ORP Inhibitors as Antiproliferative Agents
Molecular profiling of tumors or cancerous cells has revealed altered quantities of ORP mRNAs or proteins, indicating that aberrant ORP expression or function may be associated with malignant growth. This idea gained further support when Burgett et al. (2011) identified OSBP and its closest homologue, ORP4L/OSBP2, as targets of the antiproliferative natural products cephalostatin 1, OSW-1, ritterazine B, and schweinfurthin A, which the authors collectively named ORPphilins. The above results revealed an essential function of OSBP and ORP4L/OSBP2 as signaling factors controlling cell proliferation. Consistently, the group of N. Ridgway found that ORP4L/OSBP2 knockdown by RNAi resulted in growth arrest of cancer cells and apoptosis of non-transformed cells. The above observations suggest that OSBP and/or ORP4L/OSBP2 could in the future be employed as targets for the development of new tumor selective therapeutics.

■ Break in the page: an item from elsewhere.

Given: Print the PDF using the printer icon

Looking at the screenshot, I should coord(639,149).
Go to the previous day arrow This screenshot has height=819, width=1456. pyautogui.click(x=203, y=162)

Several OSBPLs have the capacity to control the formation of membrane contact sites, to transfer lipids over MCSs, and to regulate the activity of enzymatic machineries at these sites. Thereby, ORPs affect organelle membrane lipid compositions, with impacts on cell signaling and vesicle transport. In addition, ORPs execute scaffolding functions of protein complexes that control cell signaling and organelle dynamics. A number of studies have revealed clues of the complex and versatile regulatory functions of ORPs as sterol and glycerophospholipid sensors and transporters with downstream impacts on central regulatory machineries of cellular metabolism and proliferation. Moreover, ORPs have been shown to play key roles in the replication of pathogenic viruses. These and other recent observations have brought up the possibility of employing ORPs as therapy targets and motivate intense research efforts for deepening our understanding of their function.